Geometry preparation and meshing are crucial parts of preprocessing of simulations using Finite Element Method (FEM). While easily accessible simulation software connected with a CAD environment (such as the FEM Workbench in FreeCAD) makes it tempting to perform analyses on new designs right away, it is very important to remember that FEM is an advanced method and requires properly prepared geometry and mesh to provide reasonable, accurate results. The old garbage in, garbage out rule is particularly important here.

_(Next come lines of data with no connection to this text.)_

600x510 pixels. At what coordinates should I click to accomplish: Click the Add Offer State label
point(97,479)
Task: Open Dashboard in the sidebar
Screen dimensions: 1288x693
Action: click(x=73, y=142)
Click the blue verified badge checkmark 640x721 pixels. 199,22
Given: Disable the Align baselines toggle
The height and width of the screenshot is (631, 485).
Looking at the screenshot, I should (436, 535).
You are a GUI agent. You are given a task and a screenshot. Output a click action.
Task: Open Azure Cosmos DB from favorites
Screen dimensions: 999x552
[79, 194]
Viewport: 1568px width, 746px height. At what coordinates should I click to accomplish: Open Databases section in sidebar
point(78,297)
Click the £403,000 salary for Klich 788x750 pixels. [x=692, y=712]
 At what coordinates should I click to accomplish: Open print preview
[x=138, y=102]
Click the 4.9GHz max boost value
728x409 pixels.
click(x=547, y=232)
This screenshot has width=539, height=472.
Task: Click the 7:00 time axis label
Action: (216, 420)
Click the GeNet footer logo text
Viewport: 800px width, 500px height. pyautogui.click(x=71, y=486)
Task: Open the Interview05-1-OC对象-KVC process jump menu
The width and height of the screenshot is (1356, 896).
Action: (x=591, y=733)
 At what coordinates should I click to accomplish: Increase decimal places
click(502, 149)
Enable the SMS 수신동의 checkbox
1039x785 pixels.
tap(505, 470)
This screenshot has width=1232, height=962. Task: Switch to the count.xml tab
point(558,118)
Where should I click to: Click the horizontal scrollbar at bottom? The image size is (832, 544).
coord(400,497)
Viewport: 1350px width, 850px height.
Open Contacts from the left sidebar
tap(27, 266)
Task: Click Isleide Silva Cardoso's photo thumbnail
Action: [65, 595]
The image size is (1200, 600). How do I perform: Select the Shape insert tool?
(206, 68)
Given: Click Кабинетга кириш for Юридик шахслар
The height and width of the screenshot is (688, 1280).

There are also other crucial settings on which FEM accuracy highly depends (such as material properties and boundary conditions) but the first steps and some of the most common sources of issues are geometry preparation and meshing, discussed on this page.

Types of geometry used for FEM in FreeCAD

Lines (wires) - used for analyses with beam elements
Surfaces - used for analyses with shell and 2D (plane stress/strain and axisymmetric) elements
Solids - used for analyses with solid elements

Choice of the type of geometry

While most designs consist of solids, it's often highly recommended to use wires or surfaces for FEM if the structure allows for that:

if a part is slender (long and thin) and beam-like and has a regular cross-section of one of the currently supported beam section types (rectangular, circular or pipe) then it should be analyzed using beam elements (unless there are some specific forms of loading, response or unavoidable geometry details that invalidate this assumption). Basically, one should draw a centerline (some tips on how to extract it from existing solid geometry can be found in this forum thread) and apply proper beam section with optional rotation. There's no single rule dictating when beam elements can be used but it's often advised that the cross-section dimensions should be < 1/10 of part's length for the beam assumption to be valid.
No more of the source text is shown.